Thursday, December 19, 2019

Grade Norming


“I grade on an absolute scale. There is no curve. This means that potentially everyone in the class could get an A. This is unlikely to happen. It also means that potentially everyone could fail. This is even less likely.”

That’s what I tell my students on the first day of class, in every single one of my classes – because the law of small numbers applies when one teaches in a liberal arts college with small-ish class sizes. My students know what this absolute scale is score-wise because it’s explicitly stated in the syllabus. Mostly, they are heartened by there not being a curve; they likely focus on the part where they might score A’s and not where they might fail. The reality at semester’s end is, in my intro-level chemistry courses, something resembling a normal distribution (with fatter tails). The mean and median grades depend on the size of the class and average student interest and ability. (In physical chemistry, the distribution is often bimodal.)

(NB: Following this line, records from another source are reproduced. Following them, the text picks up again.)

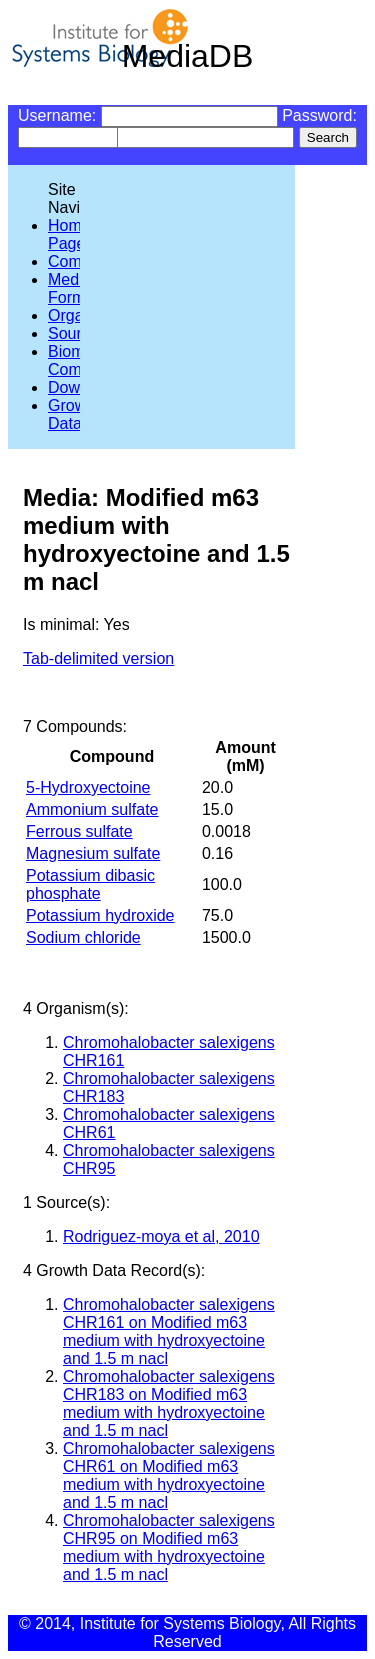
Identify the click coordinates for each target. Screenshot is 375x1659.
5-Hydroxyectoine (88, 787)
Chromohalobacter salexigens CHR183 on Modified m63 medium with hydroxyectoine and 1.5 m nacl (169, 1403)
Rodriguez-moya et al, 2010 (161, 1236)
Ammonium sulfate (92, 809)
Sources (77, 333)
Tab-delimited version (98, 658)
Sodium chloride (83, 937)
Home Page (69, 234)
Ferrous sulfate (79, 831)
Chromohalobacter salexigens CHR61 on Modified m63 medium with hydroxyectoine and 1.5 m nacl (169, 1475)
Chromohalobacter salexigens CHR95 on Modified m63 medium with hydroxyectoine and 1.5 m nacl (169, 1547)
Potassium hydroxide (100, 915)
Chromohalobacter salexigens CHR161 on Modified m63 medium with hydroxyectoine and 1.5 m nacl (169, 1331)
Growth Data (74, 414)
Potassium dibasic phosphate (90, 884)
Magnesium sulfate (93, 853)
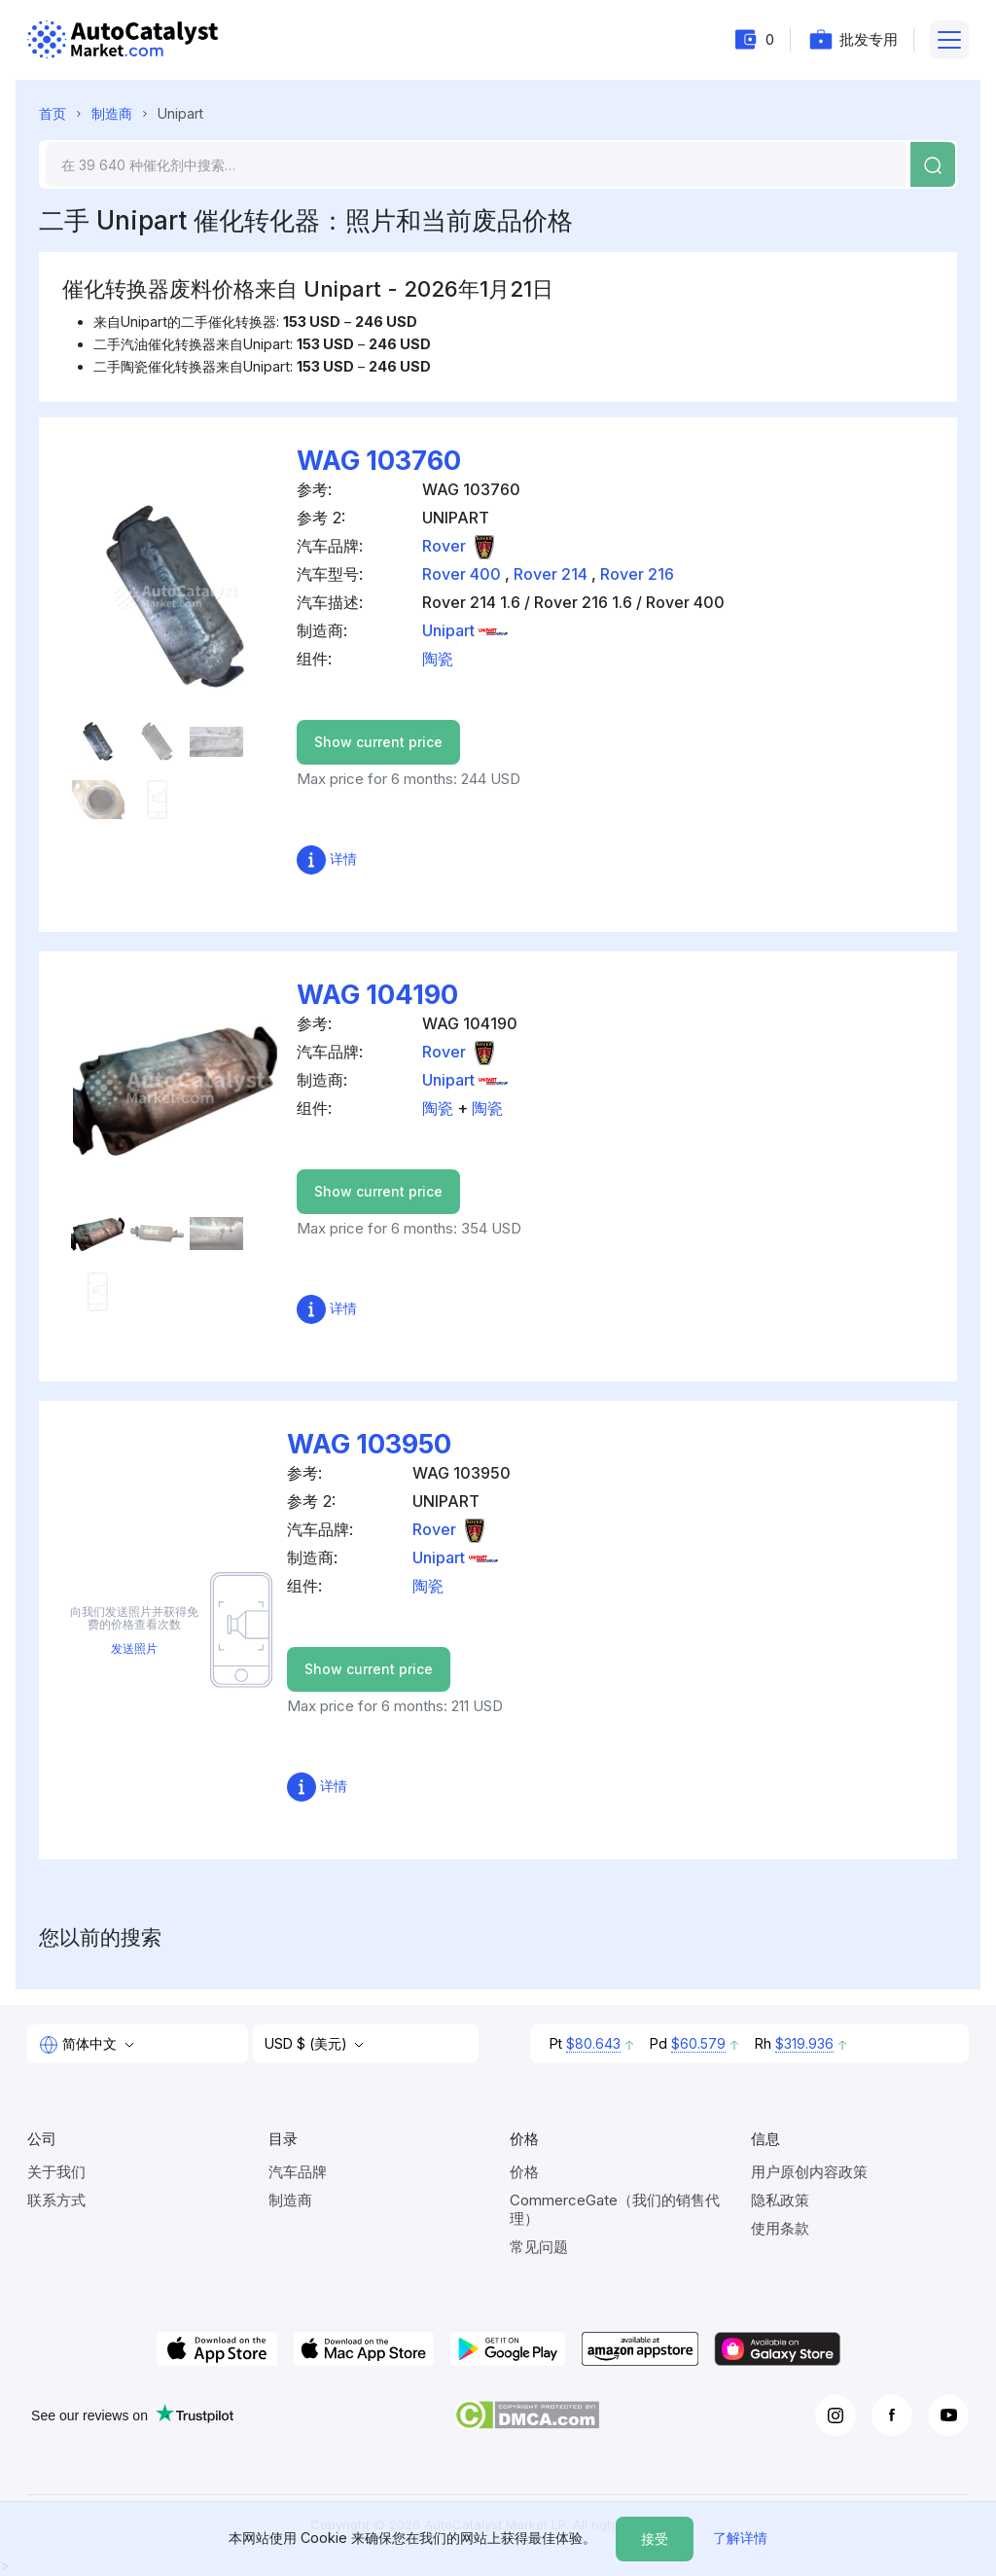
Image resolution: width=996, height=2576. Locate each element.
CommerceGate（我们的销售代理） (615, 2209)
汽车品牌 (297, 2172)
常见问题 (539, 2246)
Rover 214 (550, 574)
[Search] (476, 164)
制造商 (111, 113)
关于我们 (56, 2172)
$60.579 (698, 2043)
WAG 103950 (369, 1444)
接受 (654, 2538)
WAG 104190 (377, 995)
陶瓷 (437, 658)
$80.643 (593, 2043)
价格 (524, 2172)
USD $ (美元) (308, 2043)
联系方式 (56, 2200)
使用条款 (780, 2228)
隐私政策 (780, 2200)
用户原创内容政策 (809, 2172)
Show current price (378, 741)
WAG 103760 (379, 461)
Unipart (465, 630)
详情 (327, 858)
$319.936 (804, 2043)
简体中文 (80, 2045)
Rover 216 (637, 574)
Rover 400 (461, 574)
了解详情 (740, 2537)
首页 (52, 113)
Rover (460, 545)
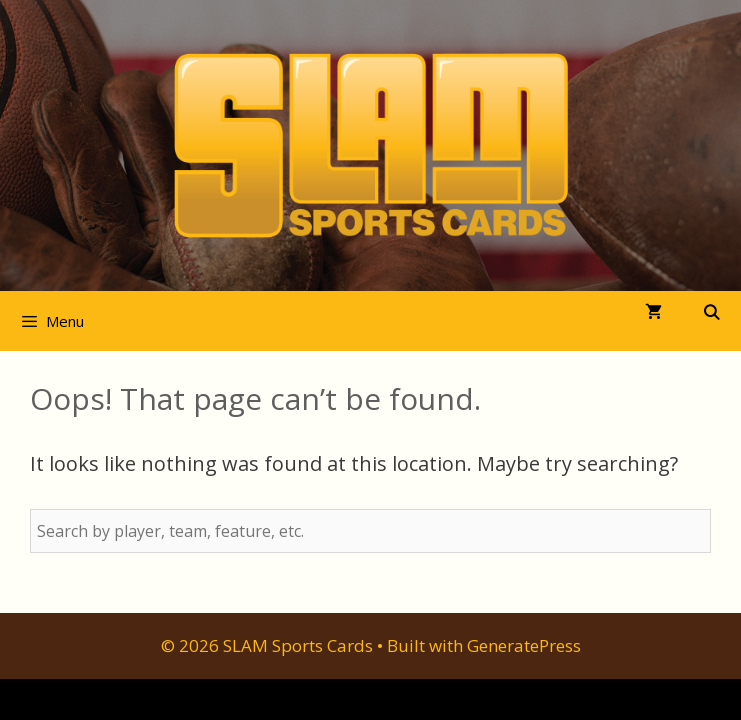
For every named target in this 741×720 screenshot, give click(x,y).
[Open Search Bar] (711, 312)
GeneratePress (524, 645)
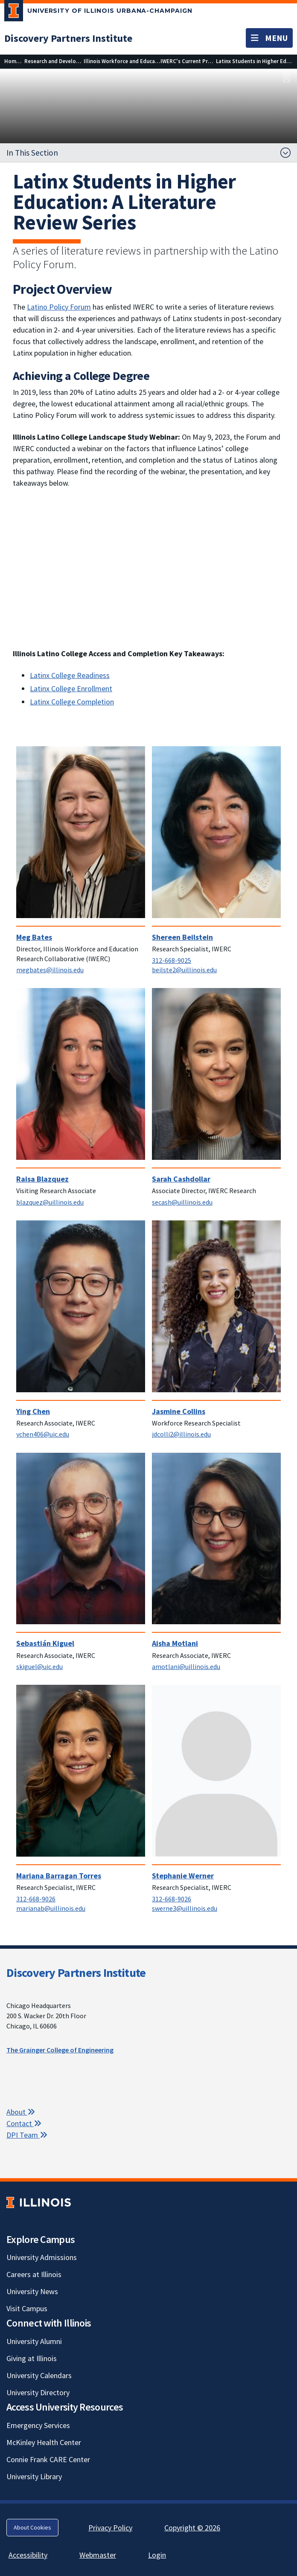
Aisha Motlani (175, 1643)
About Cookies (32, 2527)
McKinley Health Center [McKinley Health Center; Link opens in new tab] (43, 2442)
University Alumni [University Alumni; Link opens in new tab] (34, 2341)
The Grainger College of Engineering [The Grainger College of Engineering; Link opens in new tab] (60, 2050)
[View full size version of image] (286, 78)
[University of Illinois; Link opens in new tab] (38, 2202)
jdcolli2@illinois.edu (181, 1434)
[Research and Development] (58, 61)
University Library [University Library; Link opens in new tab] (34, 2476)
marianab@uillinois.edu (50, 1908)
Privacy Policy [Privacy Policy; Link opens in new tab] (110, 2528)
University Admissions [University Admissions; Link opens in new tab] (41, 2257)
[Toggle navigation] (269, 38)
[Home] (11, 61)
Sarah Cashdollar (181, 1179)
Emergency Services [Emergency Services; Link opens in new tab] (38, 2425)
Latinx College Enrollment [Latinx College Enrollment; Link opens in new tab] (71, 688)
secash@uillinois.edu (182, 1202)
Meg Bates (34, 937)
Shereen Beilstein (182, 937)
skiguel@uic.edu (39, 1666)
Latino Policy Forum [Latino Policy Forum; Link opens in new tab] (59, 307)
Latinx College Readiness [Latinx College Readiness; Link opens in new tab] (70, 675)
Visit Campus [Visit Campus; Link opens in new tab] (26, 2308)
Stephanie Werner (183, 1876)
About (20, 2112)
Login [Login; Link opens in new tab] (157, 2555)
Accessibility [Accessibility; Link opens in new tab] (28, 2555)
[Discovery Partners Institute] (68, 38)
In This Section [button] (32, 153)
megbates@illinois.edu (50, 969)
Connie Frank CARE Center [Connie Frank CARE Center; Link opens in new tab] (48, 2459)
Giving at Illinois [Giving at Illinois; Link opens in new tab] (31, 2358)
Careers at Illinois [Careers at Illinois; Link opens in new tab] (33, 2274)
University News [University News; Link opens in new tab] (32, 2291)
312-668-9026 (35, 1899)
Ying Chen (33, 1411)
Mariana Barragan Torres (58, 1876)
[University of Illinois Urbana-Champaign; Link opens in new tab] (98, 12)
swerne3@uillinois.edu (184, 1908)
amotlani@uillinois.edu (186, 1666)
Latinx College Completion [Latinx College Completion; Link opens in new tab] (72, 702)
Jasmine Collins (178, 1411)
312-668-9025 (171, 960)
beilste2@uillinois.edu (184, 969)
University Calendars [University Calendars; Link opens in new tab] (39, 2375)
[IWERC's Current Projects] (191, 61)
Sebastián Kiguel (45, 1643)
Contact (23, 2123)
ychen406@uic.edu (42, 1434)
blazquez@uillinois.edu (50, 1202)
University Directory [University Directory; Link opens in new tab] (38, 2392)
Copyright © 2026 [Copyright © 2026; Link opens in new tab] (192, 2528)
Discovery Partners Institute (76, 1972)
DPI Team (26, 2135)
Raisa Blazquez (42, 1179)
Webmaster (97, 2555)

Larger institutions with huge introductory lecture courses might grade on a curve. In other countries, professors may not have the final say on the final grades because the university administration may impose grade norming. This sounds like anathema to faculty at U.S. institutions, but the issue is more complex than at first glance. I, for one, have no plans to change my grading policies. (I tell students I don’t assign their grades; rather students earn their grades.) That being said, it’s not because I’m absolutist. Rather I’m in a system that gives faculty autonomy over grades and I have particular ideas as to what constitutes A work, B work, C work, and so on. Also, the law of small numbers. (For more on the purpose of final grades, see here.)

All the above is to preface the hullaballoo this week in higher education circles from a white paper published by the National Bureau of Economic Research (NBER). The somewhat cryptic title is “Equilibrium Grade Inflation with Implications for Female Interest in STEM Majors”. I wouldn’t have noticed it if not for the InsideHigherEd (IHE) article “Grading for STEM Equity”, with the provocative lede:

Study suggests that professors should standardize their grading curves, saying it’s an efficient way to boost women’s enrollment in STEM.

That definitely catches eyeballs, particular since the article opens with:

Harsher grading policies in [STEM] courses disproportionately affect women – because women value good grades significantly more than men do according to [NBER paper]. What to do? The study’s authors suggest restricting grading policies that equalize average grades across classes, such as curving all courses around a B grade. Beyond helping close STEM’s gender gap, they wrote, such a policy change would boost overall enrollment in STEM classes.

The IHE article is short, yet does a good job summarizing the main research points. Cue the extensive comments section; some thoughtful, others clearly indicating they have not read the NBER paper (and skimmed the IHE article too quickly), none of which is surprising.

The paper itself is quite interesting. The suggestion of grade norm(aliz)ing around a B average comes from building an economic model based on extensive data from the University of Kentucky, and then applying counterfactuals to examine how students might sort themselves differently into majors and their associated classes. One can quibble with the model parameters, for example, I thought the professor utility function they applied was much too simplistic, but overall I felt that they had reasonable justification for their model (from my non-expert point of view). I recommend reading the paper if you’re interested in the details. (I read the actual NBER Dec 2019 article but if you’re trying to avoid a paywall, searching the article title will reveal earlier working copies that are somewhat close to the final version.)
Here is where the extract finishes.